Le 5 août 2013, A.________ a épousé B.________ en Suisse. De cette union

est née en août 2013 une fille, titulaire d'une autorisation d'établissement.

Le 18 février 2014, le prénommé a été mis au

bénéfice d'une autorisation de séjour valable jusqu'au 4 août 2016.
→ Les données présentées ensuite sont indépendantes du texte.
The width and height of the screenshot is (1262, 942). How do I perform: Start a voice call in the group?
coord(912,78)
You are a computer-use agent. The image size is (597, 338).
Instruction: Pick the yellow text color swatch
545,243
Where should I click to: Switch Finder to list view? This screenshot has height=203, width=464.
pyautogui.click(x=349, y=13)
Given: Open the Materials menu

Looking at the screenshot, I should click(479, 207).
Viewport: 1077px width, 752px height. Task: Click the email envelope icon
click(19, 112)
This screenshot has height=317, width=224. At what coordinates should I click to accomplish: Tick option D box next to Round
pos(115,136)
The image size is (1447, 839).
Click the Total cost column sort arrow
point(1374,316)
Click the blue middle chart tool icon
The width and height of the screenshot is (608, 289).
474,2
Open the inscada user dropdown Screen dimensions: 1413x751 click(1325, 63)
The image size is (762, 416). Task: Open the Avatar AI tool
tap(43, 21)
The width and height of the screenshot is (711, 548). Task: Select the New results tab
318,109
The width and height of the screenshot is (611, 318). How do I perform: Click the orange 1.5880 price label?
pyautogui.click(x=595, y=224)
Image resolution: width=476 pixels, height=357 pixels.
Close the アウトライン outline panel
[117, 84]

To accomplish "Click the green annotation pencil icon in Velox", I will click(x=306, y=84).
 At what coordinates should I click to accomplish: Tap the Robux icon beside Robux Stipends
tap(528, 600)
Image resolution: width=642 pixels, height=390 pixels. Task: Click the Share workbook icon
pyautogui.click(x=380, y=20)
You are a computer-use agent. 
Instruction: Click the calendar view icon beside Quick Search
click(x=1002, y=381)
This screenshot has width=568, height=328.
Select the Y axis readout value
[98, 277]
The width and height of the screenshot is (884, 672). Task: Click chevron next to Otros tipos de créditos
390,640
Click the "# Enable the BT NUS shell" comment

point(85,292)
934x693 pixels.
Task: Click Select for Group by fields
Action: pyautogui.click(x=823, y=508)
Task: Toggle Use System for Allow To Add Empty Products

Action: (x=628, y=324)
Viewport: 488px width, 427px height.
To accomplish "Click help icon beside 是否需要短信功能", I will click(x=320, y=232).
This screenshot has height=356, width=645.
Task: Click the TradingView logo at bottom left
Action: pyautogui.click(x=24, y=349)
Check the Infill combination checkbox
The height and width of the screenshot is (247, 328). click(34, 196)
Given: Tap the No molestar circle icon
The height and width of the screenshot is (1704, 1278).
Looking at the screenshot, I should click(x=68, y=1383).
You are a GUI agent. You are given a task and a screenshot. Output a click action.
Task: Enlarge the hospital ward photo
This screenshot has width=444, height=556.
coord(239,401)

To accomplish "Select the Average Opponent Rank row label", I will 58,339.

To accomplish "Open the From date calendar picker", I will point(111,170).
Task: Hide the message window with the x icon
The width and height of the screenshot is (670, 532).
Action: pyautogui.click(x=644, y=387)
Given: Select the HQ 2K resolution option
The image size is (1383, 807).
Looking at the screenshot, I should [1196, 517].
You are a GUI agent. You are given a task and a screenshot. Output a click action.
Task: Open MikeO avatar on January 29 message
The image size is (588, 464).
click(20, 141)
Dès le 15 août 2015, A.________ a perçu le revenu

d'insertion (RI).

Le 5 septembre 2015, la police s'est rendue au

domicile du couple à la demande de l'épouse s'étant plainte de violences

domestiques. A.________ a été expulsé du logement conjugal.

Après qu'A.________ a requis la prolongation de son

autorisation de séjour le 6 septembre 2016, le Service de la population (SPOP)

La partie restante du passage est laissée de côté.